Accepting the helping hand, Ren chuckled as he was hoisted up, feeling like a feather from the lack of effort needed to lift him from the cold, hard ground below.

"You use darkness, huh? Didn't take you for a gloomy bastard."

"You don't? Guess that means I'm not doing too bad...Speaking of magic, what's that stuff you use?"

Whatever gooey, dark substance rubbed off on his palm was something he wasn't taking any chances with, wiping his hand off on the dusty stone wall beside him.

"I thought I told you—it isn't magecraft. You're a real damn headache, kid."

"Well, I'd say this headache just saved your life."

"Don't get carried away. It just would've taken a bit of exertion for me to get out."

It was like trying to fish for praise from a prickly father. Looking past the thorny, icy exterior of Goldheve, Ren began to just appreciate the fact that the man didn't see him as an enemy.

"Wait a second, you said you owed me one right?"

Ren smirked as he realized the ticket to the knowledge he held now, jumping over the trapdoor after Goldheve.

"—"

"...How about you tell me about that "Eight Varoos" thing and we'll call it even."

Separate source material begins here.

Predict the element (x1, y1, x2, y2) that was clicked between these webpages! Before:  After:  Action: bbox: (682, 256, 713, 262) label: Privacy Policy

"If it'll shut you up, then fine, you chatty bastard!"

Letting out a perturbed breath as he reared his head back, Goldheve finally caved into Ren's relentless pestering.

"—"Eight Vasus", it's a direct blessing from the gods who watch over my homeland of Derjun. Man, it's a real pain in the ass to explain," Goldheve scratched his greasy head of jet-black hair as he unleashed another sigh, "It's not a common thing. Only chosen warriors are given this blessing, and even fewer can wield all eight Vasu."

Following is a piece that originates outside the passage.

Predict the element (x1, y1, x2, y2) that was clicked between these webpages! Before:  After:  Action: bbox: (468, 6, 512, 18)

The longer he talked, the more annoyed his tone became.

"Derjun? Don't think I've heard of that place."

"Doesn't surprise me. You Mastornians live in your own bubble."

Before he could cut into that snide remark, the next room came into view. Stretching his limbs out like an eagle preparing to soar, Goldheve cracked his back as he stepped into the next section of the labyrinth.